Fabbrica di componentistica auto GM&S Industry, situata a La Souterraine, 283 dipendenti (età media 49 anni), secondo datore di lavoro privato del dipartimento della Creuse, nel centro della Francia. Tra 12 giorni la fabbrica, che da dicembre è sotto amministrazione giudiziaria, potrebbe chiudere definitivamente se non verrà trovato un acquirente.

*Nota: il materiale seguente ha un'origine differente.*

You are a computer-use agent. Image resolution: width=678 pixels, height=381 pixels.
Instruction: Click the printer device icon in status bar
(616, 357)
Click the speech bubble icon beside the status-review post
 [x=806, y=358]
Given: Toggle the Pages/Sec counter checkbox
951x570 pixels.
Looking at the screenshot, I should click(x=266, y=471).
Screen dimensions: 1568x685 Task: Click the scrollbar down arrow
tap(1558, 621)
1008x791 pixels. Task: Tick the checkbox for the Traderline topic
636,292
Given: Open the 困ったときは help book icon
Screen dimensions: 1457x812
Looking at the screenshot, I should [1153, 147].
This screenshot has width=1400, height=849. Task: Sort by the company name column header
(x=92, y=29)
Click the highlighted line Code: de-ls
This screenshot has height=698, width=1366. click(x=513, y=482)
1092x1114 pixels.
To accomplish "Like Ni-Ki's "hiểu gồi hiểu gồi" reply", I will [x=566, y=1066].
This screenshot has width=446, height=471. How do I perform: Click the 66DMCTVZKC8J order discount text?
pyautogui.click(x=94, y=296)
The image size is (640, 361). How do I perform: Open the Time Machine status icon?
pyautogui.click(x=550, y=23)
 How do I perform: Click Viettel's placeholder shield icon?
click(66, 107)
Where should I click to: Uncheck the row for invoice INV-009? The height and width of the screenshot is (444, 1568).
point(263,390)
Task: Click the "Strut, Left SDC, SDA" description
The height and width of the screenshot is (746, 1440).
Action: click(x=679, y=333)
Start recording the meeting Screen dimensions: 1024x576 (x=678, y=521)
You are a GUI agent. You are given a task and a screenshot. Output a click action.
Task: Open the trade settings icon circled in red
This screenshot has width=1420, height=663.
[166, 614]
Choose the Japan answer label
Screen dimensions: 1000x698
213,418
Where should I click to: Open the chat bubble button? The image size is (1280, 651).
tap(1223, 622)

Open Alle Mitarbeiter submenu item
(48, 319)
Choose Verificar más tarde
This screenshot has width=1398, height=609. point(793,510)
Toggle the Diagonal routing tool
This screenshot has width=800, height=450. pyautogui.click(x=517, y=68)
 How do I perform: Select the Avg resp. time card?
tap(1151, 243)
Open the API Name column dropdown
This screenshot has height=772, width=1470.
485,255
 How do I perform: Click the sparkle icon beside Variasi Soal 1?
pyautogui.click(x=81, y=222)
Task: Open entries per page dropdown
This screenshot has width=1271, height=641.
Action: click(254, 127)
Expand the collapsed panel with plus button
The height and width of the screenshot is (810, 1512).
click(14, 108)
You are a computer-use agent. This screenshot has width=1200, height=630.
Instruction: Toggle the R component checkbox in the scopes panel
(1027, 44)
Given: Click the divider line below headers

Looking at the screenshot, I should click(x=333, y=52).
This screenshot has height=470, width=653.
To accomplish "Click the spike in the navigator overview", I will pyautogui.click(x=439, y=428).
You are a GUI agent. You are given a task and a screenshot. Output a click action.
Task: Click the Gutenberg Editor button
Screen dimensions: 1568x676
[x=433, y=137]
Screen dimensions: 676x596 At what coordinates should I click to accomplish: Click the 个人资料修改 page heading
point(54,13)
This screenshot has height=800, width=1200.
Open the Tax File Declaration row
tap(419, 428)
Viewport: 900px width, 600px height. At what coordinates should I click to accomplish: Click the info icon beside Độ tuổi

Ieri, gli operai hanno occupato il sito, del materiale è stato distrutto, danneggiata una pressa e la Cgt afferma che ci sono dei bidoni di benzina e delle bombole a gas, sotto l’edificio, pronte a esplodere. «Ci dispiace di essere arrivati a questo punto – spiega Vincent Labrousse della Cgt – ma oggi la minaccia è quella di una liquidazione pura e semplice, se sarà così la fabbrica non sarà restituita intatta, rifiutiamo di essere presi in giro».

GLI OPERAI si rivolgono alle due case automobilistiche francesi, Psa e Renault, clienti della GM&S, che hanno ridotto le ordinazioni per servirsi altrove a minori costi portando l’impresa sull’orlo del fallimento. Il 19 aprile scorso c’è stata una manifestazione sugli Champs-Elysées, di fronte alle vetrine di Psa e di Renault. Dei siti di produzione di entrambe le marche sono stati bloccati, per protesta. Gli operai chiedono che Psa e Renault si impegnino a mantenere un volume sufficiente di ordinazioni, per permettere al sito di sopravvivere. Gli operai si sono rivolti anche al nuovo presidente, Emmanuel Macron, che assumerà ufficialmente la carica domenica prossima.
L’episodio drammatico de La Souterraine, con la minaccia di far esplodere tutto, è un nuovo esempio della disperazione causata dalla deindustrializzazione.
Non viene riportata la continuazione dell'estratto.